We think the claim is not tenable. These statements and receipts appear to have been made out by appellant in the presence of appellee, and there is no evidence called to our attention or which we have been able to discover in the record tending to explain them in a way inconsistent with appellant’s answer and evidence. The receipts of themselves would tend to show that appellant was a mere stakeholder, representing both parties. The statements might be said to indicate an agency, or merely memoranda to show the items of a transaction between appellee and Ingraham and Wood, the two latter being represented by appellant as their agent. Taken together, we think they are important only as tending to show deceit on the part of appellant, but by no means .what is contended by appellee.

The evidence quoted is only the expression of an opinion by appellant as to present and future prices and a purchaser for land he might buy, in connection with a statement as to what was being done in the locality in question to make the land valuable, and what appellant claimed he could sell land to appellee for. We are unable to perceive how this evidence in any way tends to establish appellee’s contention, and especially so when it is read in connection with the other evidence given by appellant.

Appellant’s opinion is shown by the evidence to have been a good one, as appellee in sixteen months sold his land at an advance of $10,000, at a profit of at least $6,000, on a purchase of $12,000, and he sold appellee land at less than $10.50 per acre, a price satisfactory to him, and he was in no way damnified.

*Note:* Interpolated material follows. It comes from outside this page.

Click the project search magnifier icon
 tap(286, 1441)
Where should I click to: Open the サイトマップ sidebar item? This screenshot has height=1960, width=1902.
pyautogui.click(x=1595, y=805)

Ño commission or compensation for appellant’s services was asked by him, nor was it inquired about by appellee, which of itself was sufficient to put him upon inquiry as to what was appellant’s interest in bringing about the transaction. Had appellant sought to recover commissions in a suit at law, upon the evidence in this record, we are inclined to the view that it is insufficient to sustain a judgment in his favor, whereas, in this case, appellee’s proof, to justify a recovery, should be much stronger than at law, where his evidence need only equal that of appellant in order to prevail.

It is unnecessary to consider the other questions argued and the cross-error assigned by appellee.

The decree is reversed and the cause remanded, with directions to dismiss appellee’s bill for want of equity.

Reversed and remanded with directions.